Ratings agency finds Seattle-area real estate overvaluedJanuary 5, 2022
Seattle and surrounding-area homes are near the top of the charts in real estate price increases, according to a new report by the credit ratings agency Fitch Ratings.
Fitch warns of overvaluation and unsustainable price increases, which could lead to a market correction with stagnation or falling prices.
The ratings agency found home prices were up nearly everywhere in the country, but more so in certain cities and metro areas.
“Home prices surged 19.7% year-over-year as of July 2021, the highest annual home appreciation in history,” the report said. “Phoenix (32.4%), San Diego (27.8%), and Seattle (25.5%) experienced the highest annual growth among 20 major metropolitan areas.”
Part of what may be driving the home price increase is the ongoing reshaping of Seattle’s downtown in a more residential direction, based on data from the Downtown Seattle Association (DSA), which showed the downtown’s economy has recovered from the COVID-19 pandemic.
Demand for hotel rooms was at 64% of its 2019 levels in November, domestic visitors were at 81% and visitors to Pike Place Market and the surrounding area were at 98%. The one persistent outlier is office workers, who are at 25% of 2019 levels.
DSA director of issues management James Sido told The Center Square in October “residential numbers in downtown (are) now at a record level.”
“Downtown Seattle residential growth is outpacing the city and the region,” a DSA press release said.
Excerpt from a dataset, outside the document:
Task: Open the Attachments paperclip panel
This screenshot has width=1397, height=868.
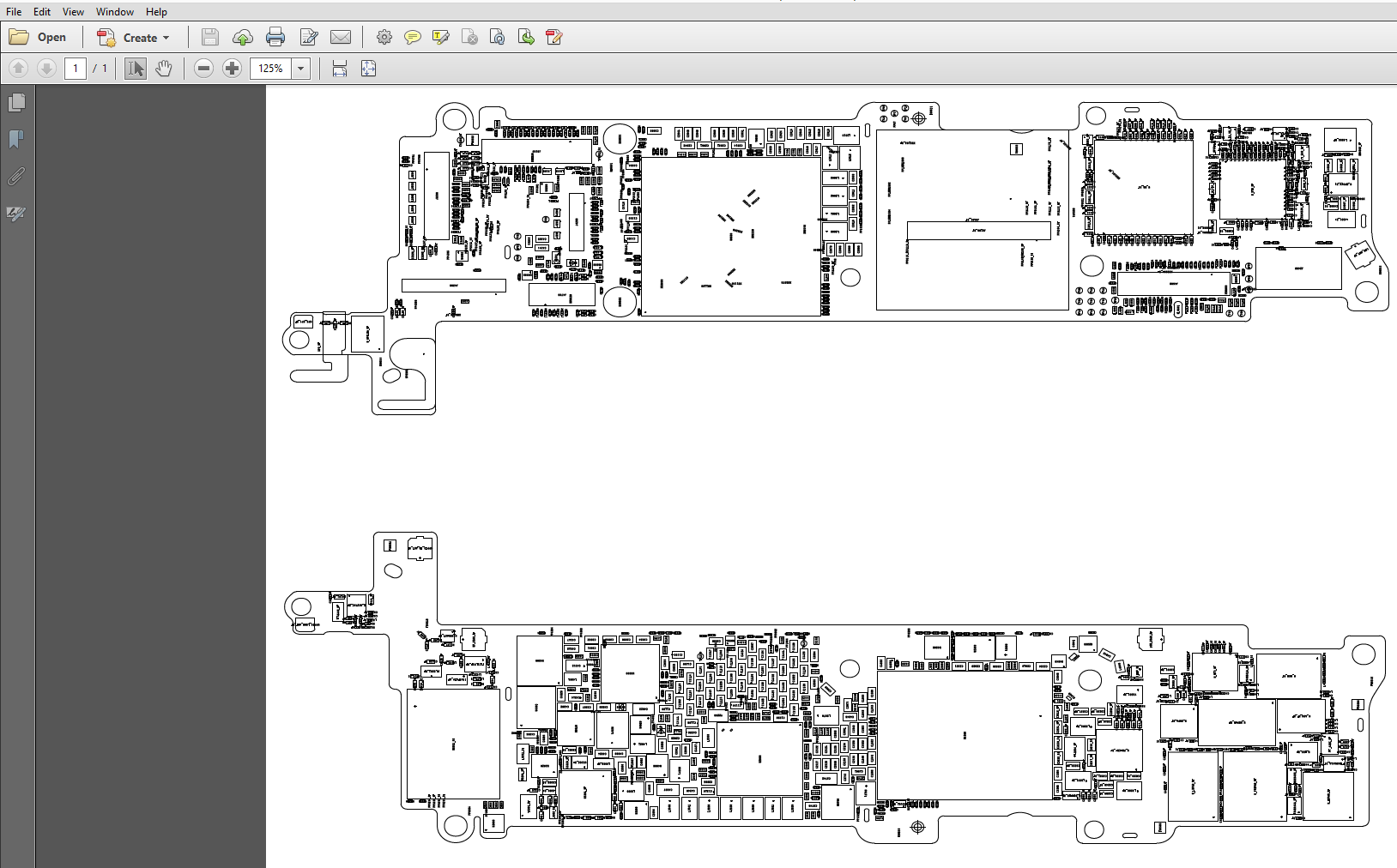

DSA cited data from CoStar and Esri to show “downtown apartment occupancy has already exceeded the previous record set in 2019, and total downtown population is now at a highwater mark of more than 98,000 residents. Population estimates from Esri for July 1 of 2020 and 2021 show a 4.4% annual increase for downtown Seattle, compared to 1.5% for the city and 1.1% for the Puget Sound region.”